O que eu gostaria de desmitificar é a ideia de um helenismo sem emoção, sem arrebatamento. Basta lembrar as imagens representando o rapto de Perséfone e a ascensão de Psiquê, por exemplo. Há sim um transbordamento incapaz de ser contido no físico, uma elevação espiritual ao indescritível, um mistério extático que nos toma sem cerimônias. Mas, como foi no caso de Perséfone e Psiquê, é uma captura que pode te tornar uma rainha ctônica ou te elevar ao reino dos deuses.
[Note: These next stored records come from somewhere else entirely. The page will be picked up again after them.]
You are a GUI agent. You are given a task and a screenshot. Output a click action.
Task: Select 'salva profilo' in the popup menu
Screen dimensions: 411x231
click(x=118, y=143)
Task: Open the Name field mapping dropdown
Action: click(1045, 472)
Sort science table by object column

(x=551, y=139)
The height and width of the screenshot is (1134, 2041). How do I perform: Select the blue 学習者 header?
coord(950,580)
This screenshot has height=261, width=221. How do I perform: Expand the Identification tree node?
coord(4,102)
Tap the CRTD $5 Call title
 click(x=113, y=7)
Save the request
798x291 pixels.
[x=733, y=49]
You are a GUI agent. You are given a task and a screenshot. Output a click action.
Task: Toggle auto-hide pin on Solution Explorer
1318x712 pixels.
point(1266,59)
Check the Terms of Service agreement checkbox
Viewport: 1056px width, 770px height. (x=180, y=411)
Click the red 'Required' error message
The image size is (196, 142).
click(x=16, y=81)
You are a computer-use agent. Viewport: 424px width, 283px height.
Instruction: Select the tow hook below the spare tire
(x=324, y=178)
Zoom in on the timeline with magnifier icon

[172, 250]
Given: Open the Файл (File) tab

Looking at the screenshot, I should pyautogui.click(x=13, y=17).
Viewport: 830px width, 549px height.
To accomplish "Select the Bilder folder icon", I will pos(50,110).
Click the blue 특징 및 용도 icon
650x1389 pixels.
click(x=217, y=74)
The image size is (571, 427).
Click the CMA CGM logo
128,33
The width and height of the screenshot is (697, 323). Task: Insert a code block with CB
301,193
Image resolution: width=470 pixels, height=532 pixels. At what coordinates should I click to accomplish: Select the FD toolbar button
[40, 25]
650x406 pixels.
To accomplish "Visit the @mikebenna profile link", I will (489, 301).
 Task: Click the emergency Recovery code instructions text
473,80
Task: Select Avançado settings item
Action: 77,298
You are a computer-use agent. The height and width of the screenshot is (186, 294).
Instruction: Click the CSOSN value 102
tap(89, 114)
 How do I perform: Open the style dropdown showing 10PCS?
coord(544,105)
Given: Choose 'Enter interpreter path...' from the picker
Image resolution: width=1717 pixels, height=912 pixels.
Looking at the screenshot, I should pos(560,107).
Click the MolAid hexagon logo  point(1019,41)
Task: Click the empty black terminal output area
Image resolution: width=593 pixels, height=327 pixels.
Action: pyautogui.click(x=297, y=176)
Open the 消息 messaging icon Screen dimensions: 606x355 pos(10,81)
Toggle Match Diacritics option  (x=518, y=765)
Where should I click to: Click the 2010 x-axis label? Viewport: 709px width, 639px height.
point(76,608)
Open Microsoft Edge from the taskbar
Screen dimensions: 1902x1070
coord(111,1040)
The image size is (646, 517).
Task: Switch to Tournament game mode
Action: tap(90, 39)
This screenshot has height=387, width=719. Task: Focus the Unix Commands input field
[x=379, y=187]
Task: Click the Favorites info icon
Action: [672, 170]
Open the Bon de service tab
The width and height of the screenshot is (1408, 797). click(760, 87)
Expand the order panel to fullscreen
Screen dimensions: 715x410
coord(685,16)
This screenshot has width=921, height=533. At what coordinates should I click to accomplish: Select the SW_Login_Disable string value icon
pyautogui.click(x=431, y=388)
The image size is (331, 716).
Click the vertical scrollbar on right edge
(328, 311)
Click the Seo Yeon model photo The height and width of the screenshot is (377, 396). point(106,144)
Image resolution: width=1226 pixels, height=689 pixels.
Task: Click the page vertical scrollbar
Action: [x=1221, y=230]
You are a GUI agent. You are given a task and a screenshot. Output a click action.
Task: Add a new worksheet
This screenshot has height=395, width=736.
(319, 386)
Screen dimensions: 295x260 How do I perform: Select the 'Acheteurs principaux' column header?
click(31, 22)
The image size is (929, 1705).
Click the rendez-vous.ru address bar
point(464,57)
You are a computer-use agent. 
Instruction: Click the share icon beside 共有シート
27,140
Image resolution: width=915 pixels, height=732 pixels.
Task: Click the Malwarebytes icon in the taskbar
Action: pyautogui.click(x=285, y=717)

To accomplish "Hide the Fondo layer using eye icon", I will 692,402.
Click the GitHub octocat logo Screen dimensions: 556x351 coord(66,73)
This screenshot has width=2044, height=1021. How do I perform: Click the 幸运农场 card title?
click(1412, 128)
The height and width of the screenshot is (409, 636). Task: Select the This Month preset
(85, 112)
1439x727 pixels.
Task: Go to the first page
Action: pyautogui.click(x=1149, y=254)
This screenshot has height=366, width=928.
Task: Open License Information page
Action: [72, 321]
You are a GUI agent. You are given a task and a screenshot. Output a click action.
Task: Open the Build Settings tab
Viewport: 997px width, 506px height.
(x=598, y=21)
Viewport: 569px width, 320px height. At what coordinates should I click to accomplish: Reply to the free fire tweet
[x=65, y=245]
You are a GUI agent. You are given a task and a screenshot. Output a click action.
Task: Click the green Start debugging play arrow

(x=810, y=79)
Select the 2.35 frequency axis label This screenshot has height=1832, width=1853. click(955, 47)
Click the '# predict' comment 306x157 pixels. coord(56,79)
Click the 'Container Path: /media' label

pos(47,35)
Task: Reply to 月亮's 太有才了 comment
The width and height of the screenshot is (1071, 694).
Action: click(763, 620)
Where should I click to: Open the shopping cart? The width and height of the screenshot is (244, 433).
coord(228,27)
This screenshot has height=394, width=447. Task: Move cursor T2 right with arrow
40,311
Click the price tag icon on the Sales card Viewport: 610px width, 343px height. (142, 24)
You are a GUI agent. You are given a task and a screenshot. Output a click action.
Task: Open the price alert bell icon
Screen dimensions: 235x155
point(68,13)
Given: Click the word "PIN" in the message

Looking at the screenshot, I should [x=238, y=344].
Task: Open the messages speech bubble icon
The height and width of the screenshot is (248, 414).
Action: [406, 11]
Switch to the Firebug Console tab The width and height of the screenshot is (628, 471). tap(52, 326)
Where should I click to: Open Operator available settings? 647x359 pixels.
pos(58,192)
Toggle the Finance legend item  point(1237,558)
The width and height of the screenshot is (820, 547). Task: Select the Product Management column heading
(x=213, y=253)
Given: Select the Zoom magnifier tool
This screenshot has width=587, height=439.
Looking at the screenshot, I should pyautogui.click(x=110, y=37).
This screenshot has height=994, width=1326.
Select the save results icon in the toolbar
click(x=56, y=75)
Uma vez eu li de uma politeísta americana, a Nykti, que "Eles vão te levar a lugares que você não queria ir, e te fazer ver coisas que você nunca quis ver, mas não tenha medo, pois Eles estão lá com você, para o que der e vier." Portanto, não há o que temer quando o lugar tão desconhecido para onde somos levados foi providenciado por meios sagrados. Quando o aceitamos, mesmo tendo que sofrer separações (como Perséfone de sua mãe) e provas (como as árduas tarefas de Psiquê), a recompensa final é sempre por um propósito maior do que nós mesmos. Estaremos cumprindo ao que viemos e caminhando na direção de conhecermos quem verdadeiramente somos.
Se negarmos um ato dos Deuses por receio de parecer 'pouco helênico' e 'muito místico', aí sim estaremos desacreditando naquilo que Eles tanto nos mostram (visualmente e repetidamente) e deixando de experimentar todos os níveis de um pertencimento religioso. Negar seus dons é como recusar um presente, e - pior - desperdiçar a oportunidade de fazer deles algo útil ao crescimento da humanidade como um todo. Em suas preces, é aconselhável pedir que as deidades lhe ajudem a discernir o que vem delas, que lhe orientem ao melhor direcionamento das experiências vivificadoras nas quais lhe colocam, e de que forma vocês poderiam estabelecer a 'kharis' (reciprocidade, troca) do dom com a oferta do mesmo.
Se os iniciados são chamados em grego de "mystai", e eles eram "epoptes", então é perfeitamente concebível que as visões, os mistérios e as experiências místicas façam parte da vida 'religiosa' dos gregos.